→ **To do**: Return the lines below that contain the word "each".

→ **The records**:

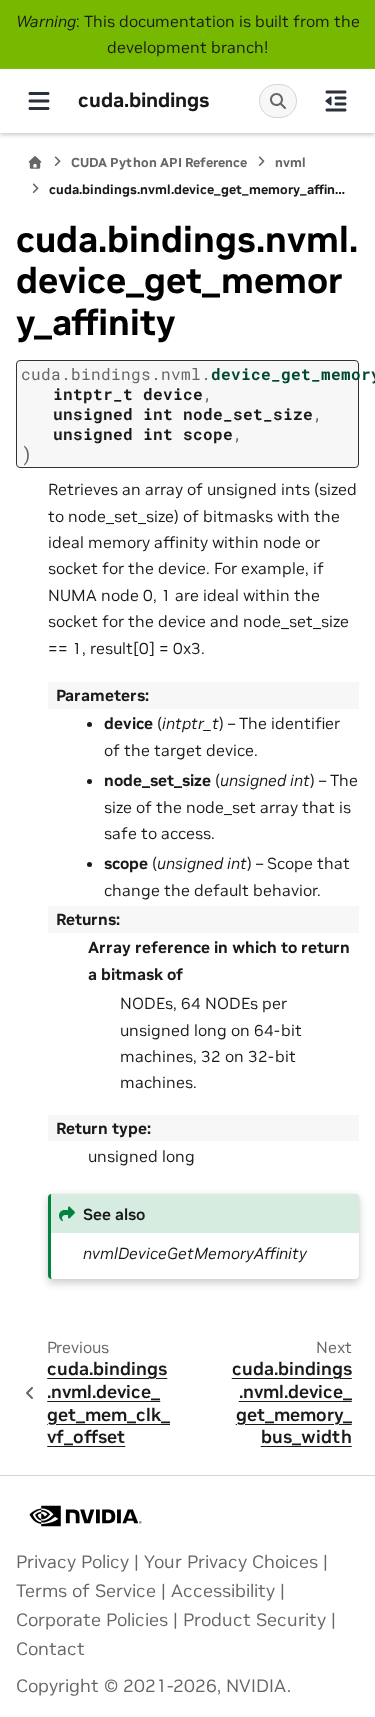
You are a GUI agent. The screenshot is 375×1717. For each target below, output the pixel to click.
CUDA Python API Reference (159, 162)
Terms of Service (86, 1591)
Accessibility (223, 1591)
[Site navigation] (39, 101)
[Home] (35, 162)
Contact (50, 1649)
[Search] (278, 101)
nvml (290, 162)
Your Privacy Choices (231, 1562)
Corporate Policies (92, 1620)
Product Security (254, 1620)
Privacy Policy (72, 1562)
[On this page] (336, 101)
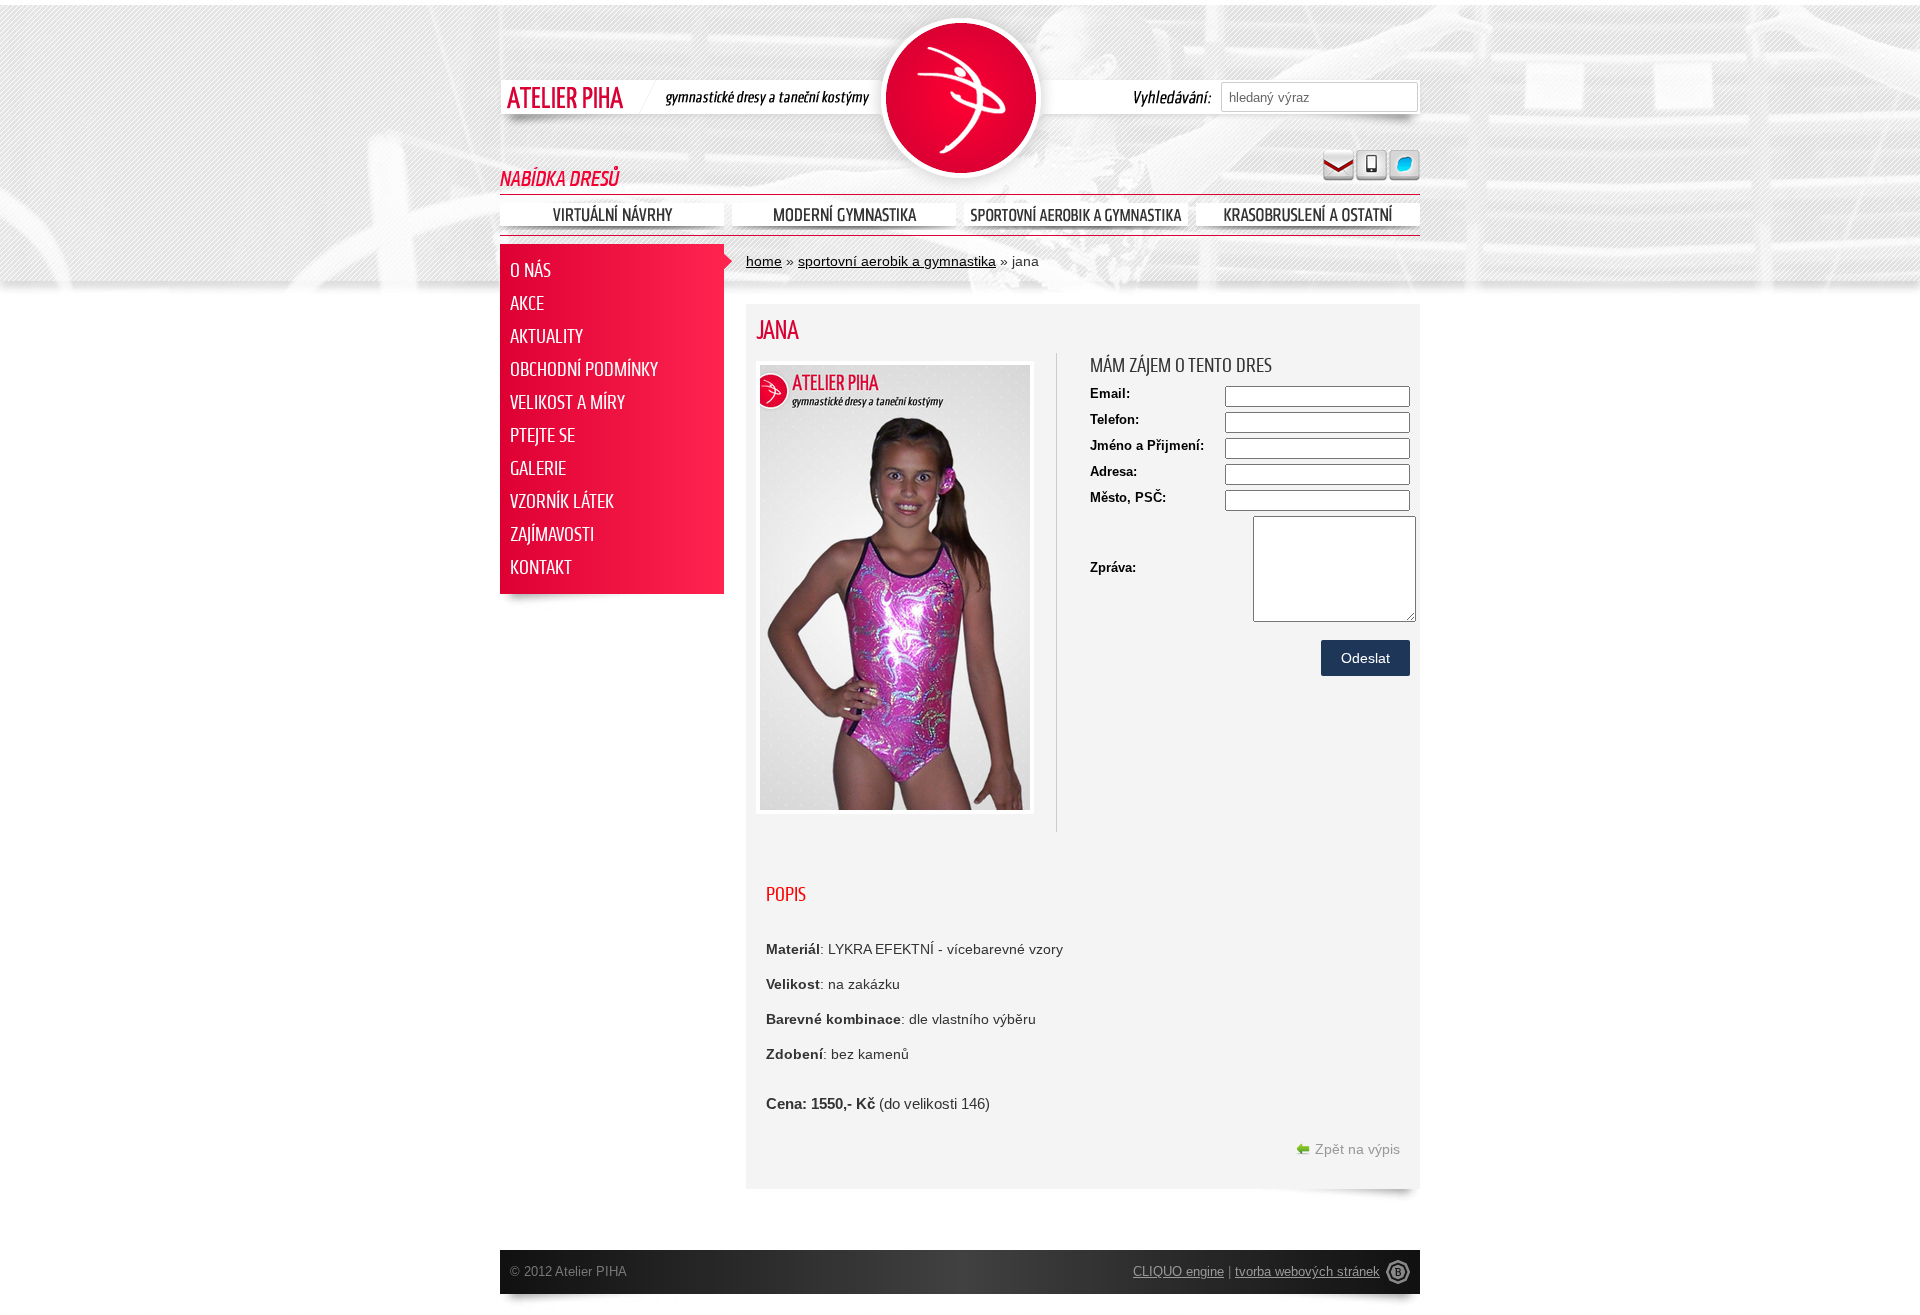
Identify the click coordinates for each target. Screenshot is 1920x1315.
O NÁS (530, 270)
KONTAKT (541, 567)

→ **Output of the exercise**:
You are a GUI agent. The screenshot is 375×1717. For each target below, output the pixel to click.
Identify the click coordinates for each target. Screenshot is 1920x1315.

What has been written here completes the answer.